EXCERPT TO READ START

Diseases That Travel Through Livestock Chains
Crimean-Congo hemorrhagic fever (CCHF), Rift Valley fever (RVF), and tularemia are what scientists call zoonotic diseases — illnesses that jump from animals to people. All three can cause serious illness in humans, ranging from flu-like symptoms to organ failure and death in severe cases.
These diseases don't just affect those who raise animals. They can travel along the entire livestock value chain — from farms, to slaughterhouses, to markets — infecting workers, butchers, and others who handle animal products. Yet in many parts of Africa, there are almost no formal systems in place to track them.
What We Thought We Knew
Until now, data on these diseases in pastoral settings was scattered across dozens of small, local studies. There was no unified picture of how widespread they really were — and no consistent way to compare risks across different animals, locations, or population groups.
But here's the twist: when researchers pooled all available data, the numbers were significantly higher than many public health officials might expect.
How These Diseases Spread — and Why Herds Matter
Think of a livestock herd as a living amplifier. When one animal gets infected, the virus or bacteria can spread quickly through the herd via ticks, mosquitoes, or direct contact. Humans then encounter the pathogen when they handle blood, milk, birth fluids, or raw meat from infected animals.
For CCHF, ticks are the main highway. Camels are particularly efficient at hosting the ticks that carry the virus without showing obvious illness themselves, making them silent reservoirs. For RVF, mosquitoes and direct contact with infected animal tissue both play major roles — and mixing different species in the same herd may dramatically increase transmission odds.
The Scope of This Review
Researchers searched four major scientific databases and identified 34 eligible studies examining the presence of CCHF, RVF, and tularemia in pastoral communities across Africa. They used statistical models called random-effects analyses to calculate pooled prevalence estimates — essentially averaging across all studies while accounting for differences in methods and populations.
The findings were striking. RVF was the most studied disease, and its burden in humans was high: nearly 29% of humans tested in affected pastoral areas showed evidence of past infection. Camels showed a 19% prevalence. Even goats — often considered lower risk — showed 6% prevalence across multiple studies.
CCHF told a different story by animal. Camels showed the highest positivity rates — nearly 48% in some pooled estimates — confirming their role as major carriers. Human CCHF prevalence was around 6%, but that likely reflects how rarely humans are tested.
These numbers almost certainly underestimate the true burden, since most pastoral communities have limited access to diagnostic testing.

EXCERPT TO READ END

### EXERCISE INSTRUCTIONS
1) In the livestock-disease article, replace "pooled prevalence estimates" with "combined prevalence estimates" and write out the passage starting at "The Scope of" and ending at "methods and populations.".
2) Please explain in one to three sentences why, according to the livestock-disease article, the reported numbers almost certainly underestimate the true burden.
3) Continue the article on diseases that travel through livestock chains from its final sentence.

SOURCE DATA START

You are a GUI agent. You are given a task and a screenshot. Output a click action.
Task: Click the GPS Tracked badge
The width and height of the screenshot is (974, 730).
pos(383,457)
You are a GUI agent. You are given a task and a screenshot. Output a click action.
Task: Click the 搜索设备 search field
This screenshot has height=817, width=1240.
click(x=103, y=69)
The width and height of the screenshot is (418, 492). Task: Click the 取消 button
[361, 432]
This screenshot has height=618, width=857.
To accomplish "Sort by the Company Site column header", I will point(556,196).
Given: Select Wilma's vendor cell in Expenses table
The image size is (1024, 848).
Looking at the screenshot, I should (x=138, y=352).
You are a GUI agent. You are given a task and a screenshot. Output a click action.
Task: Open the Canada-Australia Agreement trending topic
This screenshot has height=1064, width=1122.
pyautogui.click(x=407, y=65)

SOURCE DATA END

### ANSWER LIST
1)
The Scope of This Review
Researchers searched four major scientific databases and identified 34 eligible studies examining the presence of CCHF, RVF, and tularemia in pastoral communities across Africa. They used statistical models called random-effects analyses to calculate combined prevalence estimates — essentially averaging across all studies while accounting for differences in methods and populations.

2) Most pastoral communities have limited access to diagnostic testing, so many infections are never detected or counted.

3)
The Pattern That Surprised Researchers
Here is where things get interesting. Women in pastoral communities were more than five times more likely to test positive for RVF than men. This was one of the strongest statistical findings in the entire analysis.
Researchers point to possible reasons: women in many pastoral settings are responsible for handling animal births and milk, both of which carry elevated exposure risk during outbreaks. This is a critical public health insight that challenges the assumption that men — who typically do the slaughtering — bear the highest risk.
The pastoral livestock system is not just an African issue. These diseases have been detected on multiple continents, and with increasing movement of animals across borders and growing global trade in livestock products, the risk of spillover into new regions is real. Tracking disease in animals before it reaches humans is one of the most cost-effective tools in global health.
This review underscores a longstanding gap: disease surveillance in low-resource pastoral settings is chronically underfunded. Without knowing how common these pathogens are, outbreak responses will always lag behind the actual spread.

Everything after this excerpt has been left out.